• What is required
Extend the report on the Mali Ebola case's contact tracing with further paragraphs, starting right after its last sentence.

• Passage shown
☆ ☆ ☆ ☆
Mali Ebola victim had contact with 141 people, 57 still sought
GENEVA
Two people known to have had contact with the girl were suspected of having the disease, according to a slide presentation by the World Health Organization and the U.S. Centers for Disease Control seen by Reuters on Friday.
One of the two had not been tested and the other had been tested but with no result yet known. Tests for three other suspected cases showed negative results, it said.
The seven-slide presentation breaks down the journey the girl took with her grandmother, uncle and five-year-old sister, and shows she may have had contact with 141 people, although it stresses there may be some double counting in the numbers.
Ebola is contagious when a patient has symptoms, meaning she may have been infectious throughout her long and broken journey from Guinea, where controls are supposed to be in place to screen people for Ebola symptoms before they cross the border.
If other travelers caught the disease, their onward journeys risk spreading it in the capital Bamako or deeper into Mali, which borders Niger, Algeria, Senegal, Mauritania, Burkina Faso and Ivory Coast. None of them currently have Ebola cases.
The young girl's case made Mali the sixth country in West Africa hit by the worst Ebola outbreak on record, which has killed at least 4,920 people so far, according to the WHO.
CONTACT TRACING EFFORT
The first leg of the girl's journey took her from the border to Bamako by bus. Six of the 10 passengers remain unknown. She then went to and from the Bagadadji neighborhood in 5-seater taxis, with one person in each taxi ride still unknown. It was not clear from the presentation if those were the drivers.
☆ ☆ ☆ ☆
• Data provided
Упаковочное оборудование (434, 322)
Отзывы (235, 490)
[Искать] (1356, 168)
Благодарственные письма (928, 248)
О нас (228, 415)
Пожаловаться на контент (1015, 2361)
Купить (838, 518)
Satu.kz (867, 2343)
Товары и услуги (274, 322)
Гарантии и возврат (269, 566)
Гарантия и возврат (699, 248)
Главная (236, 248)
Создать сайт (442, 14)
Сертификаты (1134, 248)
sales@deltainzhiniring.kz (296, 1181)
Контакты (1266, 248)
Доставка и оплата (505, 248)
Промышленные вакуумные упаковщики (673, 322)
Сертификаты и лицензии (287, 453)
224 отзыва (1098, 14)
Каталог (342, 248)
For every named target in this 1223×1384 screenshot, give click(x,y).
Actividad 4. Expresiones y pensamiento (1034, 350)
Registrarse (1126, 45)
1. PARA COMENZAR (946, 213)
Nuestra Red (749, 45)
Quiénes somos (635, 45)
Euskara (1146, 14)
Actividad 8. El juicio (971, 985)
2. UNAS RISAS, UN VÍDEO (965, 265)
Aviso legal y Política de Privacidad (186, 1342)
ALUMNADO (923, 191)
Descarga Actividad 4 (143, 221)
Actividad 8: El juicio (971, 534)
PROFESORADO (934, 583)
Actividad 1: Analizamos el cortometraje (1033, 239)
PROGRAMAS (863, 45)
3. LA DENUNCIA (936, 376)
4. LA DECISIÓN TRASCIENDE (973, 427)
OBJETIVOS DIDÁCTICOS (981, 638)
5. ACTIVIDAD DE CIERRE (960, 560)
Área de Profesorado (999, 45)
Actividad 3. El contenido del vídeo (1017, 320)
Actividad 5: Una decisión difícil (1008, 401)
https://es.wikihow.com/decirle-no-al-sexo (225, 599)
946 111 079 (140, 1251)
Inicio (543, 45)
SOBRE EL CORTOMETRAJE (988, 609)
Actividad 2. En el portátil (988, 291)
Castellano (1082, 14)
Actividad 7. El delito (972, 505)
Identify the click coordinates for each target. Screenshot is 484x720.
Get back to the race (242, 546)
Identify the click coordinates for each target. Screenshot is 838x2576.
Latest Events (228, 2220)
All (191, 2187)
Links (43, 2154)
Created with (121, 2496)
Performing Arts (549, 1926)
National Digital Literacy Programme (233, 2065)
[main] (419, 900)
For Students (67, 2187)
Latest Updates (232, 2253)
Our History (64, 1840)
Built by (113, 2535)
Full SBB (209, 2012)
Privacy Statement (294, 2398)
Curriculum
☆ ☆ ☆ ☆
• Expected answer
She then sat by the window on a bus from Bamako to Kayes, and 34 contacts from that journey remain unaccounted for.
Nobody at WHO was immediately available to answer questions about the data contained in the presentation.
Contact tracing is seen as the key to stopping new outbreaks. Nigeria and Senegal have already beaten Ebola by meticulous contact-tracing and regular checks on all the contacts who were identified.
The risk of the disease spreading to new areas comes just as the first glimmer of hope appeared at the disease's epicenter, with some signs of a slowdown in its spread in Liberia, although the WHO has said Ebola remains "rampant" in Sierra Leone.
In Guinea, where the outbreak started, a U.N. study has shown the disease has slashed economic growth from 4.5 percent to 2.4 percent, with government expenditure up by $100 million and revenues down by $105 million.